News of Jasso’s death spread quickly throughout the town of about 2,000 residents. Hankins learned the news through a text message from another coach.
“This is a small rural area, and it’s just devastating to hear,” he said. “I’m incredibly proud of the man he became and am extremely saddened by his loss.”
Some people in his hometown didn’t even know about all his honors, or that Jasso was deployed on his third tour, said his high school Principal Elia Ala’ilima-Daley. In a school of 440 students, it was important to mark his service for people who knew him and others who didn’t, Ala’ilima-Daley said.
“He was private, but proud of the work he was doing,” remembered Ala’ilima-Daley, who led Monday’s moment of silence in honor of Jasso at the school.
He said people at the school only found out about all his accomplishments when they learned of his death.
“He was humble.
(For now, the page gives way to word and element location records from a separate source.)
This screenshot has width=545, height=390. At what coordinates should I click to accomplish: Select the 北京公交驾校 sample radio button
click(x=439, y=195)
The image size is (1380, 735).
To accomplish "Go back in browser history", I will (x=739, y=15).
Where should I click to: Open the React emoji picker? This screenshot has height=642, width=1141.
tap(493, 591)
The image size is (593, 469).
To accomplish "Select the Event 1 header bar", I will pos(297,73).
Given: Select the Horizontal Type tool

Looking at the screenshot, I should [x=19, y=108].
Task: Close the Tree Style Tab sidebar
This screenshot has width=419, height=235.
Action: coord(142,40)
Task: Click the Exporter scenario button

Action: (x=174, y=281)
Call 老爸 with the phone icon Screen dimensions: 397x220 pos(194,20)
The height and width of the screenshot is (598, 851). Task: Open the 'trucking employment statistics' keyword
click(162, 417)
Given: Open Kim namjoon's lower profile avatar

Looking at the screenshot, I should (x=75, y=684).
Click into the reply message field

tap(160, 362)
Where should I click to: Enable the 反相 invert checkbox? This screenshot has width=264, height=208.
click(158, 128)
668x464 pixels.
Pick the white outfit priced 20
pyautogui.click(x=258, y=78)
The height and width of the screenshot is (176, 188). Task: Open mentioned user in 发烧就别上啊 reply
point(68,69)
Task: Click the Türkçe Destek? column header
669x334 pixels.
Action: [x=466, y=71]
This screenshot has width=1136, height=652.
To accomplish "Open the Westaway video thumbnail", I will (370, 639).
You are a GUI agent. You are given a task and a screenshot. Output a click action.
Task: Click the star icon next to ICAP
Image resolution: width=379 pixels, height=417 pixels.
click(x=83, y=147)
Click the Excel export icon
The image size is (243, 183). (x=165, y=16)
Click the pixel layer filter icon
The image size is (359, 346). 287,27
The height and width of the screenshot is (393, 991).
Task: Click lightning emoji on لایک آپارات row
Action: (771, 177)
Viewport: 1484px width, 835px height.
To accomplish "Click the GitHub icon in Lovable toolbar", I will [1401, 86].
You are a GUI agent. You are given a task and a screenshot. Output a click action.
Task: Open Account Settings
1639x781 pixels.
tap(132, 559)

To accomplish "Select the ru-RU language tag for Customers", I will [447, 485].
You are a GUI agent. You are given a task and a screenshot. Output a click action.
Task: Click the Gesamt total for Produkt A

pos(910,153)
Just the kind of person who was there for his friends,” Ala’ilima-Daley said.
Jasso’s death raises the number of U.S. troops killed in Afghanistan this year to 10. Earlier this month, Maj. Brent Taylor of the Army National Guard was killed during an insider attack in Kabul that also injured another U.S. servicemember.
Most of the roughly 14,000 U.S. troops deployed to Afghanistan assist NATO’s training and advising mission, while a smaller amount help with the separate U.S. counterterrorism mission that targets terrorist groups such as al-Qaida and the local Islamic State affiliate.
About 2,400 American military personnel have been killed since the war in Afghanistan began in 2001 — fewer than 1,900 of them were killed in combat.
Stars and Stripes reporters J.P. Lawrence and Phillip Walter Wellman contributed to this story.